En Granada se alza un coloso de hormigón que, a menudo, parece más un monumento al sinsentido que una obra de ingeniería. La presa de Rules, con una capacidad de retención de 110 hm³, fue construida para garantizar el suministro de agua a la Costa Tropical. Sin embargo, este invierno la lógica se invirtió: miles de litros de agua se vertieron directamente al mar mientras los agricultores, a tan solo diez kilómetros, observaban impotentes lo que podría haber sido su salvación. Tras dos décadas de fotografías oficiales, discursos y promesas, las tuberías necesarias para transportar el agua a los campos siguen sin existir.
No es ciencia ficción: la colosal muralla de hormigón que blinda a España frente a la catástrofe y se erige como su auténtico seguro de vida
Nuestra confianza hídrica se puede describir como músculos de hormigón con venas débiles. España no construyó presas por capricho. La escasez de lluvia, los torrentes repentinos y las sequías prolongadas obligaron a la creación de una de las redes de presas más extensas de Europa, con 2453 presas en explotación, 1300 de ellas grandes. Según la SEPREM, somos el país con más presas por millón de habitantes del mundo. Estas presas actúan como nuestra muralla, protegiéndonos de riadas que pueden descargar más de 5600 hm³ de agua sobre el terreno en cuestión de días.
Tras las recientes lluvias torrenciales, muchas zonas habrían quedado inundadas sin la protección de estos muros. Sin embargo, la seguridad que brindan no es permanente. El sistema está envejeciendo y la vigilancia es insuficiente. España cuenta con 919 presas catalogadas como "riesgo alto", donde un fallo podría tener consecuencias fatales.
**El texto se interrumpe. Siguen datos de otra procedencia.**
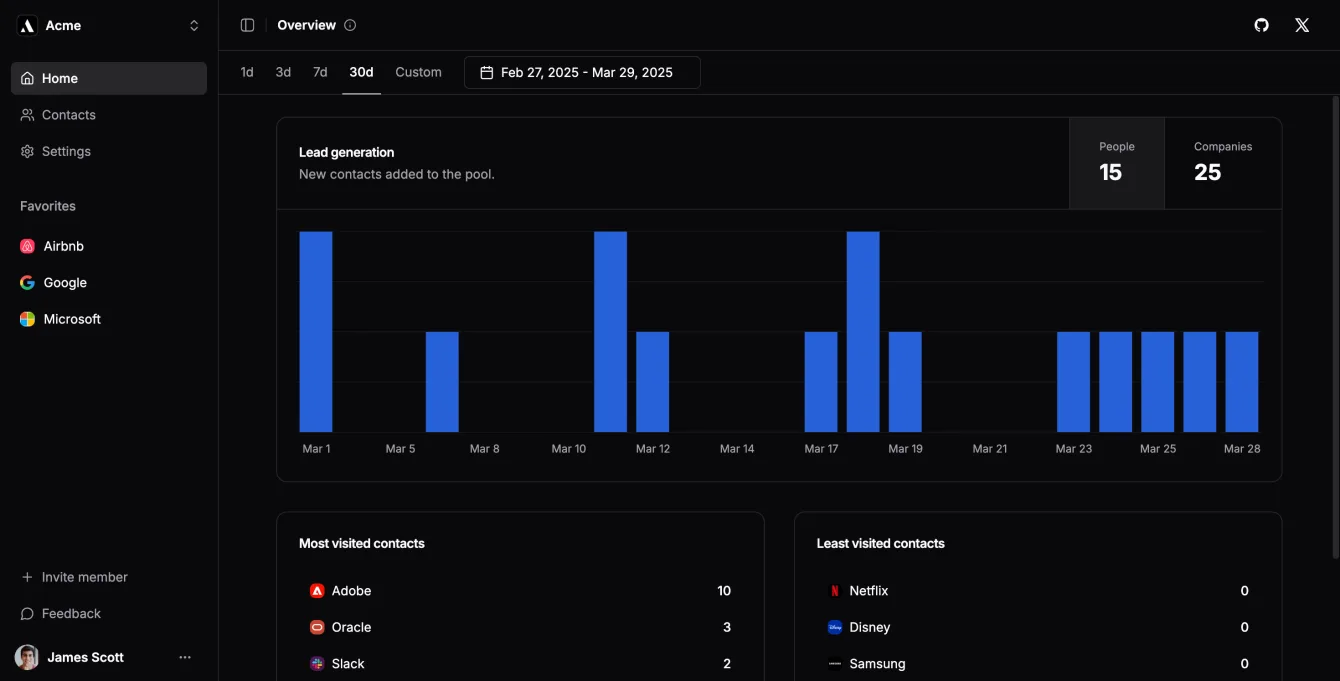Click the info icon next to Overview
This screenshot has height=681, width=1340.
point(349,25)
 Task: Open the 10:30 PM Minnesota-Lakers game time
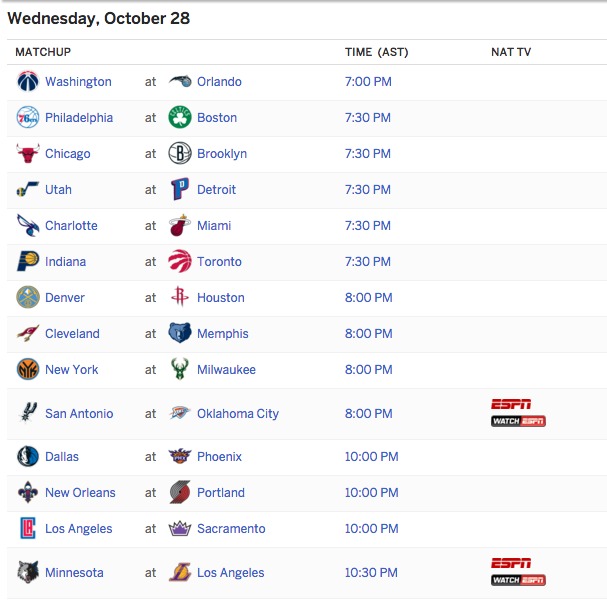tap(371, 572)
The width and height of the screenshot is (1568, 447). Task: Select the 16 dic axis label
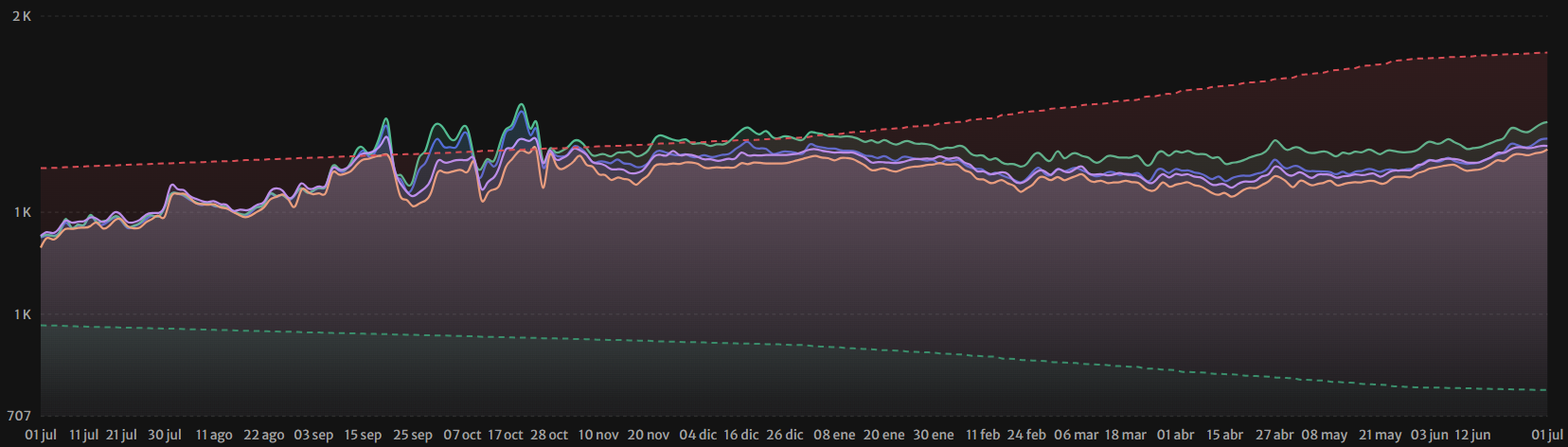tap(741, 435)
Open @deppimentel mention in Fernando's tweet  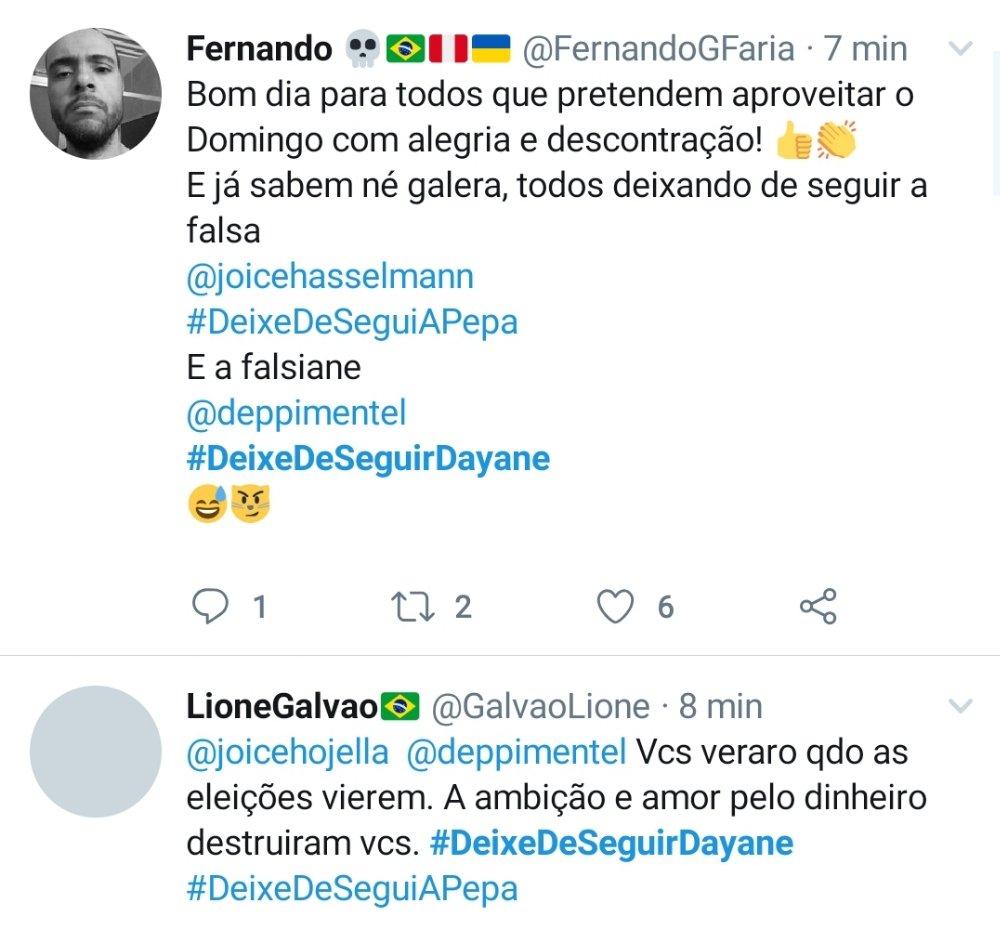pyautogui.click(x=296, y=413)
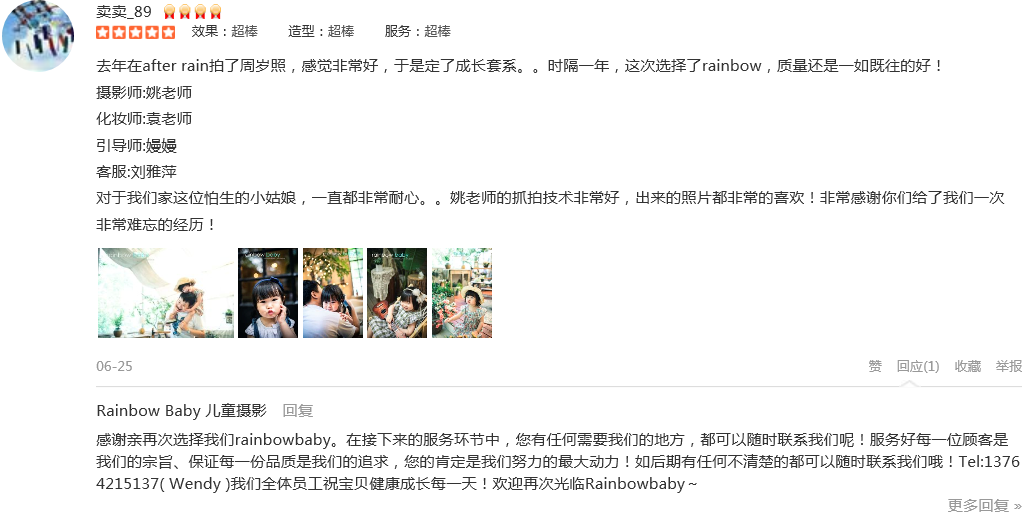The height and width of the screenshot is (512, 1023).
Task: Click the 服务：超棒 rating label
Action: (418, 31)
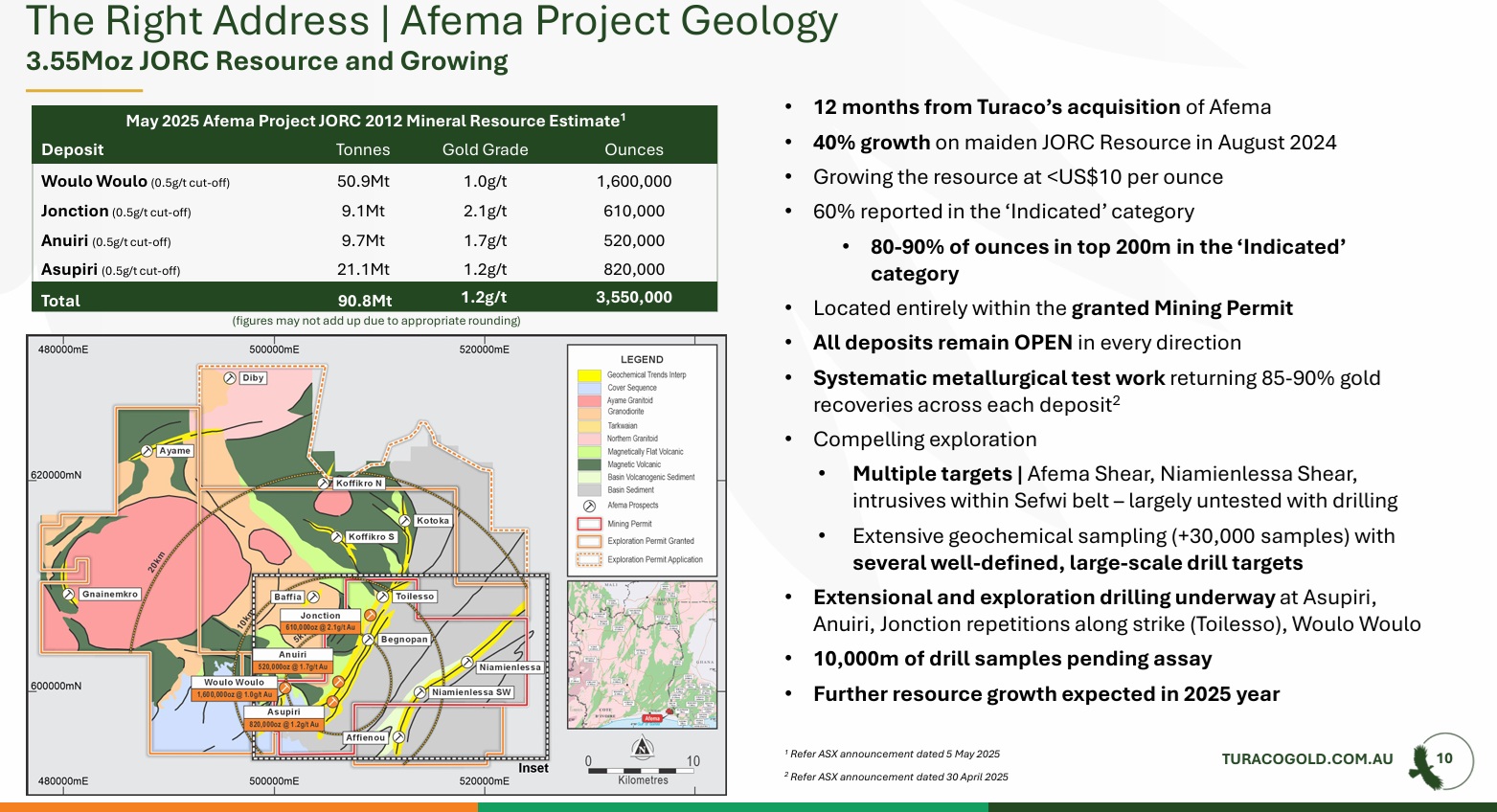Click the Niamienlessa SW prospect icon
The image size is (1497, 812).
(421, 692)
Jesús Contreras, ingeniero de Caminos y presidente del Comité de Auscultación de SPANCOLD, advierte que entre 120 y 130 presas grandes presentan problemas estructurales graves, y en otras 160 los desagües de fondo funcionan solo parcialmente.
La falta de personal es un problema importante, ya que los ingenieros deben supervisar decenas de presas. Además, la edad media de estos muros supera los 50 años. La inversión en mantenimiento ha disminuido un 57% desde el año 2000, y la acumulación de sedimentos reduce la capacidad de almacenamiento de agua cada año. Lo que antes era un sistema seguro, hoy se acerca a su límite.
El desafío no reside en construir más embalses, sino en mantener adecuadamente los que ya existen. Modernizar los sistemas de riego, reparar fugas y reutilizar aguas depuradas son medidas urgentes. Nuestra red de presas del siglo XX nos ha proporcionado tiempo, pero ese tiempo se está agotando. Si no tomamos medidas, la muralla de hormigón que nos protege podría un día no ser suficiente. Y entonces, la naturaleza no mostrará piedad.